Collection entries:

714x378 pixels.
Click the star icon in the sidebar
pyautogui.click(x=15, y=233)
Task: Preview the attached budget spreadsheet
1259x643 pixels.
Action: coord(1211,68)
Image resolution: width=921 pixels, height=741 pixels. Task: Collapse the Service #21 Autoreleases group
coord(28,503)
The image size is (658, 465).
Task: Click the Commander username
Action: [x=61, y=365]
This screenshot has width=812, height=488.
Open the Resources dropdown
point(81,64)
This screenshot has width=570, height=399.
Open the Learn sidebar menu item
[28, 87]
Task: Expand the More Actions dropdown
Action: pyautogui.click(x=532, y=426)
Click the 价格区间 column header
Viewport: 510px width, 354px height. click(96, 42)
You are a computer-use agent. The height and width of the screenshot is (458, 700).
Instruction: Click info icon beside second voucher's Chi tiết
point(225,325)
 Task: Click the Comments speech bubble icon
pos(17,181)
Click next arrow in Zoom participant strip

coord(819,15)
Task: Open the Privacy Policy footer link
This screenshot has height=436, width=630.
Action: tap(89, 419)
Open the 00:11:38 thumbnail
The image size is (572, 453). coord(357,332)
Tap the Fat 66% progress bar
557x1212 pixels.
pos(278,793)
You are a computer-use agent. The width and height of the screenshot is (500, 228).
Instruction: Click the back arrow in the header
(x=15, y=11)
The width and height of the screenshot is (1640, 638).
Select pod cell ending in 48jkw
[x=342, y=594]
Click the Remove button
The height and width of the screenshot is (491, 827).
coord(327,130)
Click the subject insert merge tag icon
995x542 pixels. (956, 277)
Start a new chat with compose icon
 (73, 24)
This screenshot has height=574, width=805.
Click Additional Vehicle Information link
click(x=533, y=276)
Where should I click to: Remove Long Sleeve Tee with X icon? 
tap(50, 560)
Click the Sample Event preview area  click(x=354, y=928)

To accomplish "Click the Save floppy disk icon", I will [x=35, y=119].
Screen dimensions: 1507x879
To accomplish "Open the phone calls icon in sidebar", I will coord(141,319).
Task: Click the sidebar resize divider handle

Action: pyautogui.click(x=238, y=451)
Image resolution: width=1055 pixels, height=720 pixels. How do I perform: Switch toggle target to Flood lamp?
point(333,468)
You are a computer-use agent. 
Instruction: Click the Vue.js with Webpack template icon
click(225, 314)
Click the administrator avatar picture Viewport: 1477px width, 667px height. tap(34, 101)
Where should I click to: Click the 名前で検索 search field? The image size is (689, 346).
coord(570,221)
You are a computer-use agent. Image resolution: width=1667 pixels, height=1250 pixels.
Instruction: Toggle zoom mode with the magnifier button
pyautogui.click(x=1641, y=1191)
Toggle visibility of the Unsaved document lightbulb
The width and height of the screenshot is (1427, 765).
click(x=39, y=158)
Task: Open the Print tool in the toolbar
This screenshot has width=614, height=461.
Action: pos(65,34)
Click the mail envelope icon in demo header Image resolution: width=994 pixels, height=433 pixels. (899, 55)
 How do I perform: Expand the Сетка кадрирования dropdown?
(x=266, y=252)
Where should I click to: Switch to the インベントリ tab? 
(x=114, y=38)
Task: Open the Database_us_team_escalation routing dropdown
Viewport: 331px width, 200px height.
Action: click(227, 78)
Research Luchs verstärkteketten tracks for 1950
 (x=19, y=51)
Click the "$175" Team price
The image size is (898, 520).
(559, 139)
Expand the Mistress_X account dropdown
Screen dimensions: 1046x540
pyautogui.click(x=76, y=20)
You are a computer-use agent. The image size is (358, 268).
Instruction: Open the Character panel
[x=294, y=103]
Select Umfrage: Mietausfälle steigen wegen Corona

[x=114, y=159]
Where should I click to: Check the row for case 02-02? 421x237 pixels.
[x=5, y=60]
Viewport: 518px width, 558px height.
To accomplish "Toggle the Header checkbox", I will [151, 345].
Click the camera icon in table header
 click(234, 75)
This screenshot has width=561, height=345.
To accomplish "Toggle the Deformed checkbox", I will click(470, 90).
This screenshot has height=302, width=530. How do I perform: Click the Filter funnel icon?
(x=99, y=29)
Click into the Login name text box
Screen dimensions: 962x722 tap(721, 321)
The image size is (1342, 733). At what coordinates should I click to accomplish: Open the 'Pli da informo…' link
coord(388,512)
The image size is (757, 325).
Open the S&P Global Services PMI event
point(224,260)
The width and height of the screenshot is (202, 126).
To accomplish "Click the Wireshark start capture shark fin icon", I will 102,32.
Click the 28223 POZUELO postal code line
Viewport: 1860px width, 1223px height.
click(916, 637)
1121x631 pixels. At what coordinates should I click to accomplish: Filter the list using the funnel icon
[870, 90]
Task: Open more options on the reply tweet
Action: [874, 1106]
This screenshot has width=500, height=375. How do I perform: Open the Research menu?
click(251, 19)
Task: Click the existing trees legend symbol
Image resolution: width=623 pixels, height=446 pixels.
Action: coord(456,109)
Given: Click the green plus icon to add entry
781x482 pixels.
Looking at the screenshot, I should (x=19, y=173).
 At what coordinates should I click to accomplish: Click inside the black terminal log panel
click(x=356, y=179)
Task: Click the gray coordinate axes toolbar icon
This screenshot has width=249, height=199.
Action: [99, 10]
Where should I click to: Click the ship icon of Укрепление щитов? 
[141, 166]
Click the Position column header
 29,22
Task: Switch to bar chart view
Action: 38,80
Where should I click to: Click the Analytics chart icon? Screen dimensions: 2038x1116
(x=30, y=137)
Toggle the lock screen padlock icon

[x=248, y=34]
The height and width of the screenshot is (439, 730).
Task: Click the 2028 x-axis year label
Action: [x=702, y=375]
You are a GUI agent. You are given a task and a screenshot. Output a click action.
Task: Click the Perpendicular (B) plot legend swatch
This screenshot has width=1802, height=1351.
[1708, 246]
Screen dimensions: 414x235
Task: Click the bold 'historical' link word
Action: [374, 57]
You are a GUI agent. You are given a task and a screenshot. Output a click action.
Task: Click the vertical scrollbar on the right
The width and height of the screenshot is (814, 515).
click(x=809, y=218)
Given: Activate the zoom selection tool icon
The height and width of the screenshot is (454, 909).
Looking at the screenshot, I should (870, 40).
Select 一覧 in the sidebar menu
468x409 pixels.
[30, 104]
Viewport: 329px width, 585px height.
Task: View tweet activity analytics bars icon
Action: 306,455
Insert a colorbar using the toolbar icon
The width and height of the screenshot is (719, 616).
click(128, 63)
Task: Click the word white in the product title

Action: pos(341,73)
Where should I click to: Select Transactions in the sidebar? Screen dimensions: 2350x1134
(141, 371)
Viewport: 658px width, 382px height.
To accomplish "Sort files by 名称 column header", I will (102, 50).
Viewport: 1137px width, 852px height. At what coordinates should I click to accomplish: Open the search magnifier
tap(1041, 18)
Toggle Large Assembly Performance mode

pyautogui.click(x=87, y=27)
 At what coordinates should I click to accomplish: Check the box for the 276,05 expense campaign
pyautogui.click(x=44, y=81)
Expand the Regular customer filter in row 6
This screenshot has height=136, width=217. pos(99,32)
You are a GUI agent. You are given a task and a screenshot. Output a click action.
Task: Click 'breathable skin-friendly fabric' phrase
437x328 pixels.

• GIVEN EXERCISE: Starting at the beginning of the data and ending at the line that contains "coord(327,130)", can you swap every "sidebar" for "side panel" and give those lines again with nothing else changed?

• REPLY TO THE EXERCISE:
714x378 pixels.
Click the star icon in the side panel
pyautogui.click(x=15, y=233)
Task: Preview the attached budget spreadsheet
1259x643 pixels.
Action: coord(1211,68)
Image resolution: width=921 pixels, height=741 pixels. Task: Collapse the Service #21 Autoreleases group
coord(28,503)
The image size is (658, 465).
Task: Click the Commander username
Action: [x=61, y=365]
This screenshot has width=812, height=488.
Open the Resources dropdown
point(81,64)
This screenshot has width=570, height=399.
Open the Learn side panel menu item
[28, 87]
Task: Expand the More Actions dropdown
Action: pyautogui.click(x=532, y=426)
Click the 价格区间 column header
Viewport: 510px width, 354px height. click(96, 42)
You are a computer-use agent. The height and width of the screenshot is (458, 700).
Instruction: Click info icon beside second voucher's Chi tiết
point(225,325)
 Task: Click the Comments speech bubble icon
pos(17,181)
Click next arrow in Zoom participant strip

coord(819,15)
Task: Open the Privacy Policy footer link
This screenshot has height=436, width=630.
Action: tap(89, 419)
Open the 00:11:38 thumbnail
The image size is (572, 453). coord(357,332)
Tap the Fat 66% progress bar
557x1212 pixels.
pos(278,793)
You are a computer-use agent. The width and height of the screenshot is (500, 228).
Instruction: Click the back arrow in the header
(x=15, y=11)
The width and height of the screenshot is (1640, 638).
Select pod cell ending in 48jkw
[x=342, y=594]
Click the Remove button
The height and width of the screenshot is (491, 827).
coord(327,130)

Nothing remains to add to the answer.